RECORDS PROVIDED —
== == ==

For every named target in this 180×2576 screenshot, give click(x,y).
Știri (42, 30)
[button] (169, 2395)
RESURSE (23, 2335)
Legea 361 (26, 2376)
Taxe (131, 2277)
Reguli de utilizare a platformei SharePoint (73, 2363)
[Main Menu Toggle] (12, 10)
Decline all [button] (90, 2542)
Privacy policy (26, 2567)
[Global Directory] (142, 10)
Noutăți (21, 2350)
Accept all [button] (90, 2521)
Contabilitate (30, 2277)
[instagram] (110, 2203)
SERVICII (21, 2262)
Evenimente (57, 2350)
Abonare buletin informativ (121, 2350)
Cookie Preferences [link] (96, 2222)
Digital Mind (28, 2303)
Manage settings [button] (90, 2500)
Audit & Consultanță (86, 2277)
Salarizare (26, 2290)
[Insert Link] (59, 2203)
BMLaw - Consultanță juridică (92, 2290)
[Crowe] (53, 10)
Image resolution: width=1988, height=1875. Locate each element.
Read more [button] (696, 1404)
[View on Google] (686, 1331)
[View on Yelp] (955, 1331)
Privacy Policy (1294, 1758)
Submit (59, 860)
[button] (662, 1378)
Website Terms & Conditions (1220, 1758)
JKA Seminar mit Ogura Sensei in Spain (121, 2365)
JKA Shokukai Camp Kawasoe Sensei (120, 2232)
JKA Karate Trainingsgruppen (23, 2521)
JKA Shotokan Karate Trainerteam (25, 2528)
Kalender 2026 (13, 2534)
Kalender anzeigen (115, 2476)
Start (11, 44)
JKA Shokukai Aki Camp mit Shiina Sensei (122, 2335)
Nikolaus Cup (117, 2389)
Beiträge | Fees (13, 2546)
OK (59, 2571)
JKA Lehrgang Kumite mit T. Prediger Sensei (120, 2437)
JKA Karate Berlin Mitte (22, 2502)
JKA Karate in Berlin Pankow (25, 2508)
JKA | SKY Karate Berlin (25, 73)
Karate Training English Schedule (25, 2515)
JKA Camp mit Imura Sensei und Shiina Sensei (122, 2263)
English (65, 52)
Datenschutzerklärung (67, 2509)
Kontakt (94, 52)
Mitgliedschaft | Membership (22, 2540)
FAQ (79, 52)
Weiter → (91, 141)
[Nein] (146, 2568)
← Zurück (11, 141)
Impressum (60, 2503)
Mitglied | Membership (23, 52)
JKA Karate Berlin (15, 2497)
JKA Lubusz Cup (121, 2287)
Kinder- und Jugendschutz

== == ==

WORK INSTRUCTION — All that belongs in your answer is the stretch of entries above from the line with "[View on Yelp] (955, 1331)" through the line with "Beiträge | Fees (13, 2546)", printed exactly.

OUTPUT FOR THIS TASK —
[View on Yelp] (955, 1331)
Privacy Policy (1294, 1758)
Submit (59, 860)
[button] (662, 1378)
Website Terms & Conditions (1220, 1758)
JKA Seminar mit Ogura Sensei in Spain (121, 2365)
JKA Shokukai Camp Kawasoe Sensei (120, 2232)
JKA Karate Trainingsgruppen (23, 2521)
JKA Shotokan Karate Trainerteam (25, 2528)
Kalender 2026 (13, 2534)
Kalender anzeigen (115, 2476)
Start (11, 44)
JKA Shokukai Aki Camp mit Shiina Sensei (122, 2335)
Nikolaus Cup (117, 2389)
Beiträge | Fees (13, 2546)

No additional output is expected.